Until 1 January 2007 Otterup municipality was a municipality (Danish, kommune) in the former Funen County on the north coast of the island of Funen in central Denmark. The municipality included the island of Vigelsø, and covered an area of 169 km^{2}. It had a total population of 10,973 (2005). Its last mayor was Bent Dyssemark, a member of the Venstre (Liberal Party) political party.
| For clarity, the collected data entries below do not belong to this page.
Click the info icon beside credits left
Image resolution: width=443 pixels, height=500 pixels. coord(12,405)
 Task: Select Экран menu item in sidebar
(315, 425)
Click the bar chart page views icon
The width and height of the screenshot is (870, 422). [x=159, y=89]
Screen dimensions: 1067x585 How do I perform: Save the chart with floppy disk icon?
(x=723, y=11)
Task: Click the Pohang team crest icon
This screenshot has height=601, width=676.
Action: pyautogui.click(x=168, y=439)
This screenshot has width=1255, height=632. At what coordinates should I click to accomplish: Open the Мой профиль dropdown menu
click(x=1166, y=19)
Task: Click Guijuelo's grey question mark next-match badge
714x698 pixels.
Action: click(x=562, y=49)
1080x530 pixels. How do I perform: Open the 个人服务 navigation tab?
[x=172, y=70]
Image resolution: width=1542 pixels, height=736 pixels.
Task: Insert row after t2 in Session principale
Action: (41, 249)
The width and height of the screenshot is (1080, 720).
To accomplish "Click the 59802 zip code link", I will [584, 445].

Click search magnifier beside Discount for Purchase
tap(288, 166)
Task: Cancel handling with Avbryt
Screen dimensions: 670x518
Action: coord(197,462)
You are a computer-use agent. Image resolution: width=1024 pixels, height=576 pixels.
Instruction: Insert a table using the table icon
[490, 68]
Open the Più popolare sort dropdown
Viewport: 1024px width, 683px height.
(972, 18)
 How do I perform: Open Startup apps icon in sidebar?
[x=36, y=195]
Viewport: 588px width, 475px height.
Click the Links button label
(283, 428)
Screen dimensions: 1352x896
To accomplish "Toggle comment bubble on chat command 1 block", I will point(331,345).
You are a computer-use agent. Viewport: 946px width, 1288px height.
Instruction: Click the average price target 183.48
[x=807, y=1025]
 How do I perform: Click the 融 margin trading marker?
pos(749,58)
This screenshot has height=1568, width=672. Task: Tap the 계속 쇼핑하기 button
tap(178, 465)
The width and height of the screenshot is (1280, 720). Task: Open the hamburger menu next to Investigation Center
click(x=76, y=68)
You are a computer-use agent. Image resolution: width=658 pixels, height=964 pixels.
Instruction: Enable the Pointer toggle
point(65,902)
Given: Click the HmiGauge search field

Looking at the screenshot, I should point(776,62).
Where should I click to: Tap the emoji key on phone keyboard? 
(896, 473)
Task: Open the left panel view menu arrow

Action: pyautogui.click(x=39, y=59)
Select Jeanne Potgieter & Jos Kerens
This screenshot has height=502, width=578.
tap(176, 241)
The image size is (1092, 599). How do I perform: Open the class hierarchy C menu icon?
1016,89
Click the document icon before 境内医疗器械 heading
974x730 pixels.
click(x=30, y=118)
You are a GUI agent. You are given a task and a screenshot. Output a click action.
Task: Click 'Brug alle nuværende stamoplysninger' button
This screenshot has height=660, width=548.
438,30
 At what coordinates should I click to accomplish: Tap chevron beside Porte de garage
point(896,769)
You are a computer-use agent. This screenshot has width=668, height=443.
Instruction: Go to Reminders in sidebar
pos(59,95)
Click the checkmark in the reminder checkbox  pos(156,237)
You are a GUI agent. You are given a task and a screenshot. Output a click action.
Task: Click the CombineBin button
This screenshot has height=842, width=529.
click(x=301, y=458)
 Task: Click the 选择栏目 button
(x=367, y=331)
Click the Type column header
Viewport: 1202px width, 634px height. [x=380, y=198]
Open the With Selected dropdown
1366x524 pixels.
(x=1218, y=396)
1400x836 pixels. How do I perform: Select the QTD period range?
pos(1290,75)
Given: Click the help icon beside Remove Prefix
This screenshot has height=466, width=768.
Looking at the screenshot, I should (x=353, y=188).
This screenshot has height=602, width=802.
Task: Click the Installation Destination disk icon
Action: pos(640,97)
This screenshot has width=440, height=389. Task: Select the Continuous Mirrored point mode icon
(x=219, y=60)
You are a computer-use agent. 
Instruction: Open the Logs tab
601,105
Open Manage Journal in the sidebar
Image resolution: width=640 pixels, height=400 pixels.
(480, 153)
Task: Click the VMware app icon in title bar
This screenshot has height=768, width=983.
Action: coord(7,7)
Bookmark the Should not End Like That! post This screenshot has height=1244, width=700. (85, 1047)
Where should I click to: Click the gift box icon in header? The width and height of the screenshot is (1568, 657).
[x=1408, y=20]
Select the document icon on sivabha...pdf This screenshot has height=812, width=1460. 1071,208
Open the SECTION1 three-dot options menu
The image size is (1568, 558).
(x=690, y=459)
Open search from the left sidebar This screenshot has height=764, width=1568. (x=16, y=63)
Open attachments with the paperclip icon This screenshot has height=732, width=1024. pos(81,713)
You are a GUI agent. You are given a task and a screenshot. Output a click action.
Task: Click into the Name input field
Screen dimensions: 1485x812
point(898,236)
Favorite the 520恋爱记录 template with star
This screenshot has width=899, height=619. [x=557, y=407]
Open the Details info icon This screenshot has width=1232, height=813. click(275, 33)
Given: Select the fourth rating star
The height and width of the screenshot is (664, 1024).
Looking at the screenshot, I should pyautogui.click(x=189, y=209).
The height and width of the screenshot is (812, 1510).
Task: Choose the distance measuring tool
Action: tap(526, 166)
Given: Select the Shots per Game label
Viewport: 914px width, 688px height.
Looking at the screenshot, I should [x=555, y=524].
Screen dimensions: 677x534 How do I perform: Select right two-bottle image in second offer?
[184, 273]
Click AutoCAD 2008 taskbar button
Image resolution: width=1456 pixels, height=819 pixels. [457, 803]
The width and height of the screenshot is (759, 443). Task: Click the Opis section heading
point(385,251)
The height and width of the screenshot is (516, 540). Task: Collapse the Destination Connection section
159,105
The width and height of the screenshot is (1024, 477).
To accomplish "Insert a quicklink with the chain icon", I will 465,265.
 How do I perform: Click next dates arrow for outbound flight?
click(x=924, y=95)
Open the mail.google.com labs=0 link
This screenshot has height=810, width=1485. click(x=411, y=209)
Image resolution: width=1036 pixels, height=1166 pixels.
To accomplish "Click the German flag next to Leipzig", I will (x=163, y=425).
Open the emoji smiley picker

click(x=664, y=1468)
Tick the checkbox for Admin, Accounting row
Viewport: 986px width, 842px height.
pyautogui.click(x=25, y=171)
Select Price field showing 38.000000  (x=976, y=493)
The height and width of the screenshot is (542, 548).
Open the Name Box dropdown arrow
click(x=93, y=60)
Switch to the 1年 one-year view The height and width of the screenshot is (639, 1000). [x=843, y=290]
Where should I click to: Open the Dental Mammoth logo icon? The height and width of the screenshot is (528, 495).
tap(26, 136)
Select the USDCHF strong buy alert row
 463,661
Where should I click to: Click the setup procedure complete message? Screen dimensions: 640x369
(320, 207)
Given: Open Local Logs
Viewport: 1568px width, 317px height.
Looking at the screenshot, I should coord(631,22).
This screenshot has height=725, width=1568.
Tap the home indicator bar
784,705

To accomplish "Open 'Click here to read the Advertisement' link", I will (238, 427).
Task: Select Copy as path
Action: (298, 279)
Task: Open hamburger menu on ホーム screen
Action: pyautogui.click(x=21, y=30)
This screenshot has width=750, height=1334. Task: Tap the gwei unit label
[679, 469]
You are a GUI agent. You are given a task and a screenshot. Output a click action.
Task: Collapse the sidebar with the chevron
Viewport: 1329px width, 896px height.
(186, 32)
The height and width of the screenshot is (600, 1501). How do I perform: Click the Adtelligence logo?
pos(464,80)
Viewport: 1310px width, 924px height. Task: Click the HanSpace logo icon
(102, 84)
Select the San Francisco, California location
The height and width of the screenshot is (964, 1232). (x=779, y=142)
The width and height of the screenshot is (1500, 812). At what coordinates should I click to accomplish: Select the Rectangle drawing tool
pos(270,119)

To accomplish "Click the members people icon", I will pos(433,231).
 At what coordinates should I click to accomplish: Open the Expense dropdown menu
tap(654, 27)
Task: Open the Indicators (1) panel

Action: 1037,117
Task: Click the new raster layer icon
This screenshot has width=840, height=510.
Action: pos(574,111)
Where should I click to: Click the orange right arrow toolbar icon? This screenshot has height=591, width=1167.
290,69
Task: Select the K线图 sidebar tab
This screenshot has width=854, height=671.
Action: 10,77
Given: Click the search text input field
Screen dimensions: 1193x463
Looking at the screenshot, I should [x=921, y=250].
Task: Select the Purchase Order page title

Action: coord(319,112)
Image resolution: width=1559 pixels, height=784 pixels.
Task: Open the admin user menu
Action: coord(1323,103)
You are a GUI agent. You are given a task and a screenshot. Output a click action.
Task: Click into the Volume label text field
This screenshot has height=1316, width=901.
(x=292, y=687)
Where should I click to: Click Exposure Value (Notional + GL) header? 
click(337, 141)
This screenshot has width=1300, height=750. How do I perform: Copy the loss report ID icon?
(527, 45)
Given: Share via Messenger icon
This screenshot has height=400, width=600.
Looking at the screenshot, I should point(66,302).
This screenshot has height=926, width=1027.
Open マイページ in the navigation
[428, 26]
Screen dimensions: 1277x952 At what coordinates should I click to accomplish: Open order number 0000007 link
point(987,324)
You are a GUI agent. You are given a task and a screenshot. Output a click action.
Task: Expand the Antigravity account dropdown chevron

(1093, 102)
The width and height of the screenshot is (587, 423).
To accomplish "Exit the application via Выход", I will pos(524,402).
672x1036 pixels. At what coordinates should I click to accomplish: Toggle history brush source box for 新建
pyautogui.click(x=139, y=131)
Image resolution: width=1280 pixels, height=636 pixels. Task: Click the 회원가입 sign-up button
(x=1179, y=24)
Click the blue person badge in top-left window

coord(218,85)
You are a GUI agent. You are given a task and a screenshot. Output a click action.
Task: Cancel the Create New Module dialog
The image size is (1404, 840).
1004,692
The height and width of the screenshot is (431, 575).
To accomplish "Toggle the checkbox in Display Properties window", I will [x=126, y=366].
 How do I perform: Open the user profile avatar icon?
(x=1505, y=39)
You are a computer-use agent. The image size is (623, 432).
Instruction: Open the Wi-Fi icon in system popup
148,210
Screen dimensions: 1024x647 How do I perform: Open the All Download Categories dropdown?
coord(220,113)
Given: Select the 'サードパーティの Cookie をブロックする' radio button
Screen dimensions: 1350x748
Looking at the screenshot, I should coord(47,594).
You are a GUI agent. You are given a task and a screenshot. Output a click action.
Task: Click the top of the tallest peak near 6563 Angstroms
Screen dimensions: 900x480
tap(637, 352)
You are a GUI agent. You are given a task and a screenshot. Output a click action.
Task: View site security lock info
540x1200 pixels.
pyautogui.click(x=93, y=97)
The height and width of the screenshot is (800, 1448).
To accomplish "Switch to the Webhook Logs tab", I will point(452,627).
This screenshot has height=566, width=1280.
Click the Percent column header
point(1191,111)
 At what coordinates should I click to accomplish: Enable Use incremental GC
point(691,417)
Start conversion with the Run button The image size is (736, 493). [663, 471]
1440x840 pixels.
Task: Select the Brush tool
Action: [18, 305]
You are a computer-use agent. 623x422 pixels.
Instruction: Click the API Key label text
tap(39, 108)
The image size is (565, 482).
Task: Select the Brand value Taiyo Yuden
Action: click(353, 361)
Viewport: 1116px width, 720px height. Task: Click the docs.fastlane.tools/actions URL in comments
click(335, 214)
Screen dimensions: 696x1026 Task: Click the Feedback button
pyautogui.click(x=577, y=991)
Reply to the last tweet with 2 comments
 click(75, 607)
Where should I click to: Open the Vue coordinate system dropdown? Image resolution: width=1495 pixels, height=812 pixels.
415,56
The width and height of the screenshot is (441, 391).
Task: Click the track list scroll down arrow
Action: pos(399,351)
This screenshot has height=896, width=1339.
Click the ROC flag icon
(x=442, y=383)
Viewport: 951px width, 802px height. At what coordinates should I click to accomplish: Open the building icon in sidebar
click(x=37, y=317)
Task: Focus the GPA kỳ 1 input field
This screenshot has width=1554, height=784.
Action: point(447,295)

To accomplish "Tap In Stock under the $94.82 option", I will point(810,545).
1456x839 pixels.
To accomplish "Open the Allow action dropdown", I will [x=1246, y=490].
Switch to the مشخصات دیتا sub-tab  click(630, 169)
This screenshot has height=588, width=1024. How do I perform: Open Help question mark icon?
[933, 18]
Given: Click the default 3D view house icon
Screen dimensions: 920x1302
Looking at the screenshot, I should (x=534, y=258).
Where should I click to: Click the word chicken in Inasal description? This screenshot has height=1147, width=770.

The main town and the site of its municipal council is the town of Otterup.

The municipality was created in 1970 as the result of a kommunalreform ("Municipality Reform") that merged a number of existing parishes:

- Bederslev Parish (Skam Herred)
- Hjadstrup Parish (Lunde Herred)
- Krogsbølle Parish (Skam Herred)
- Lunde Parish (Lunde Herred)
- Norup Parish (Lunde Herred)
- Nørre Højrup Parish (Skam Herred)
- Nørre Nærå Parish (Skam Herred)
- Otterup Parish (Lunde Herred)
- Skeby Parish (Lunde Herred)
- Uggerslev Parish (Skam Herred)
- Østrup Parish (Lunde Herred)
- Hundstrup Parish (Skam Herred)
- Kørup Parish (Skam Herred)

Otterup municipality ceased to exist as the result of Kommunalreformen ("The Municipality Reform" of 2007). It was merged with existing Søndersø and Bogense municipalities to form the new Nordfyn municipality. This created a municipality with an area of 451 km^{2} and a total population of 28,655 (2005). The new municipality belongs to Region of Southern Denmark.